In assessing companies on ESG, the data providers often “look at different things and …weight those things differently,” said Ben Yeoh, London-based senior portfolio managers, global equities, RBC Global Asset Management.
At least two of the big ESG data providers agree only 55% of the time, Mr. Yeoh said.
“So a lot of this stuff is not what I would call ESG fact,” Mr. Yeoh said. “It’s more ESG opinion.”
Regarding the complaints, Linda-Eling Lee, global head of ESG research at MSCI Inc., New York, said: “We’ve heard that, too.”
MSCI, for example, takes a different view from other ESG data provid¬ers “in terms of weighting what ESG factors should matter,” Ms. Lee said.
Doug Morrow, Toronto-based associate director of thematic research, Sustainalytics BV, offered a different view.
“In the past, on the E and S side, fact-based insights were harder to come by given there was less company data available, however that’s no longer the case.” Mr. Morrow said. “We have seen increased transparency when it comes to disclosure on the part of companies.”
“We still have a long way to go in both terms of data quantity and quality,” he said,” but corporations are responding to increasing demands from investors for improved transparency.
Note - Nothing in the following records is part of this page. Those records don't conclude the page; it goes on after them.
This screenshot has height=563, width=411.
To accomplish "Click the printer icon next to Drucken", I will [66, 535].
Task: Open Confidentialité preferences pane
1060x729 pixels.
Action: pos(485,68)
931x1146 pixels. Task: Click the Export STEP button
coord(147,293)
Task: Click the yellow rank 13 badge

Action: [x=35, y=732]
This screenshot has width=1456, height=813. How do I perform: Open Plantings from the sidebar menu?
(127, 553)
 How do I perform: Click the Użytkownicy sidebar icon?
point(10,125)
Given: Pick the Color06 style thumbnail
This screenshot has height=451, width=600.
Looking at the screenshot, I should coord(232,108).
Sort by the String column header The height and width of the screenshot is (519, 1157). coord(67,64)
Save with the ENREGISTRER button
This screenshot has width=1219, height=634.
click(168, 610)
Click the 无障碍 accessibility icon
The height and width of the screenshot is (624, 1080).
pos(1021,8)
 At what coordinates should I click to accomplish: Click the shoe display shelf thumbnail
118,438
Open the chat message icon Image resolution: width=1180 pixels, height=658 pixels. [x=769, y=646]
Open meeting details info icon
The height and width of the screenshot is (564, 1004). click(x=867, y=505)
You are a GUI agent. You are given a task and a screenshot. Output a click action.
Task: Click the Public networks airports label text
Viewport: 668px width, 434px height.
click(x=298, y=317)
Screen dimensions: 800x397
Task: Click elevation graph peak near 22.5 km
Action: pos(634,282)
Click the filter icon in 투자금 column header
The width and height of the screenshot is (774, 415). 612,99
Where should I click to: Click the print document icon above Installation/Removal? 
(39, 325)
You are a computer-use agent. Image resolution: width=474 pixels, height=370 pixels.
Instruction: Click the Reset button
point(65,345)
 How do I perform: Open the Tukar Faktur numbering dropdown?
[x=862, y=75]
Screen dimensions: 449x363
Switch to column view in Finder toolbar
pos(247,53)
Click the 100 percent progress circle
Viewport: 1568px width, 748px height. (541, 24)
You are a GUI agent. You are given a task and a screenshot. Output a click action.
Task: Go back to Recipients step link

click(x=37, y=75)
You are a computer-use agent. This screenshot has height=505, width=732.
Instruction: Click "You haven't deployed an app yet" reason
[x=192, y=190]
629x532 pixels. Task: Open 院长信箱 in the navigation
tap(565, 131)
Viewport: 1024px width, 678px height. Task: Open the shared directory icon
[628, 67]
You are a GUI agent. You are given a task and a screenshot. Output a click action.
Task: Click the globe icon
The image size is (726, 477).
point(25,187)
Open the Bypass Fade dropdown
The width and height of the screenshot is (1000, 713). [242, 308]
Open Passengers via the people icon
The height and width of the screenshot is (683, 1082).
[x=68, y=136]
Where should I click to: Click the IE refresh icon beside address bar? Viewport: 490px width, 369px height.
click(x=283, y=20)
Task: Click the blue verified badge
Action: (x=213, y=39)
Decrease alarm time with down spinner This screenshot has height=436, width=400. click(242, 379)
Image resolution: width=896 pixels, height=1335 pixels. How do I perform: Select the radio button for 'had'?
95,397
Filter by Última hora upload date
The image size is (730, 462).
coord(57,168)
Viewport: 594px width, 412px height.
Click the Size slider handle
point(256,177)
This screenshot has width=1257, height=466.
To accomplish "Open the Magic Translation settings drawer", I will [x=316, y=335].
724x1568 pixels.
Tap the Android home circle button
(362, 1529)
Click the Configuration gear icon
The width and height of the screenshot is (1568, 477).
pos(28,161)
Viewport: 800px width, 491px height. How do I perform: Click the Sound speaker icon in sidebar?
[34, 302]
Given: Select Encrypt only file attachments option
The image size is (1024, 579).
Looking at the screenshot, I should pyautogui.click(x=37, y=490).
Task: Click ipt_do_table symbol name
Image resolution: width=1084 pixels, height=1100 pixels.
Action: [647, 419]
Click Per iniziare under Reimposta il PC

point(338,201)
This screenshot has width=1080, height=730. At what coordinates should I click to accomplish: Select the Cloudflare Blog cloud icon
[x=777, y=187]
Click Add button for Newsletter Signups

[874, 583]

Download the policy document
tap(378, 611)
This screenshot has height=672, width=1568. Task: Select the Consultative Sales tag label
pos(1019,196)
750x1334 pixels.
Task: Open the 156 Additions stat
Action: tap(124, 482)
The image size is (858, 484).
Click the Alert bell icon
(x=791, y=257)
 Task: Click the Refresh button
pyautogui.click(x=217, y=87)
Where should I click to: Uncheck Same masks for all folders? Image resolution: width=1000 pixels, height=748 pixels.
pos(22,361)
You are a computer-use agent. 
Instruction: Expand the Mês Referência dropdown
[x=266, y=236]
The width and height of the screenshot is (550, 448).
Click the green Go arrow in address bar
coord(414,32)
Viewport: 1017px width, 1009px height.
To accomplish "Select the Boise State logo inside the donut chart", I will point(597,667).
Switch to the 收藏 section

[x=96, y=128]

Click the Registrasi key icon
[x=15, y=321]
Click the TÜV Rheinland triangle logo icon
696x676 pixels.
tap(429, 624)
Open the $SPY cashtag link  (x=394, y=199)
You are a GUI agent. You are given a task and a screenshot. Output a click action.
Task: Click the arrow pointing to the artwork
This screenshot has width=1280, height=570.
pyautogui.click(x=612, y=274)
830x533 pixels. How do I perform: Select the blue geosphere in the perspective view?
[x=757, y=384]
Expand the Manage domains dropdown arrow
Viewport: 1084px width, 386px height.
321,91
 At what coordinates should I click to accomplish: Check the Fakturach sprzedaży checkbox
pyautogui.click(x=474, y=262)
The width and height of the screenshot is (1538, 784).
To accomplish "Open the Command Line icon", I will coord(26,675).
Nearly 2,000 listed companies worldwide currently measure and disclose their (greenhouse gas emissions) and energy use, for example. It’s true that some measures of corporate E and S performance are still not broadly disclosed — for instance, lost time injury rate or employee turnover rate — but the trend is still positive.”
On differences in scoring among ESG data-providers, Mr. Morrow said, “Deviations can emerge from differences in models, including ... weights and the peer set against which companies are scored.”
To aid its portfolio managers, RBC is rolling out an internal analytical tool pointing out the differences in the data providers’ scoring, Mr. Yeoh said.
The quality of ESG data “depends on which type of metric you are talking about,” Ms. Lee said. “Data in this area has always been difficult to get and make sense of, and to normalize and make comparable. We’ve made huge strides in the last couple of years in improving the ability to have data be meaningful. That’s partly because there is a little bit more disclosure around some of these metrics. But mostly because I think the modeling and estimating in this area has gotten so much better.”
One metric that is of interest to clients is the percentage of their portfolio that has exposure to high water-stressed areas, Ms. Lee said.
“No company is actually reporting necessarily on how much water they are using and where they are actually using it. What we have been doing (is to do a) good estimate of how water intensive their operations are. We overlay it against these water-stress maps that are being produced by academics and by governments, and then we are able to say for that particular company what percentage of their assets is actually exposed to high (water-stressed) regions.”
“On E and S, there is probably growing acceptance certainly on the E side … because the data tends to be more quantitative, people think it is a little bit more robust or fact based,” she said. “There is a little bit of a bias just because the data comes in the form of a number … At the end of the day it only makes more sense if you can compare one number against peers. There are still a lot of differences in how companies report, for example, their injury rates.”
In terms of new ESG factors MSCI is examining, Ms. Lee said MSCI has added corporate tax transparency, or tax gap in what a company pays in a region compared to “what you might expect.”
“Clients are interested in that as an actual financially material exposure,” Ms. Lee said.
Among ESG issues “that have become less prominent” is electronic waste and conflict mineral sources, Ms. Lee said. “Some of these things we think of higher risk because there may be regulatory attention … coming. Once the regulations come in and companies actually comply, then you have less reason to have it in a ratings model.”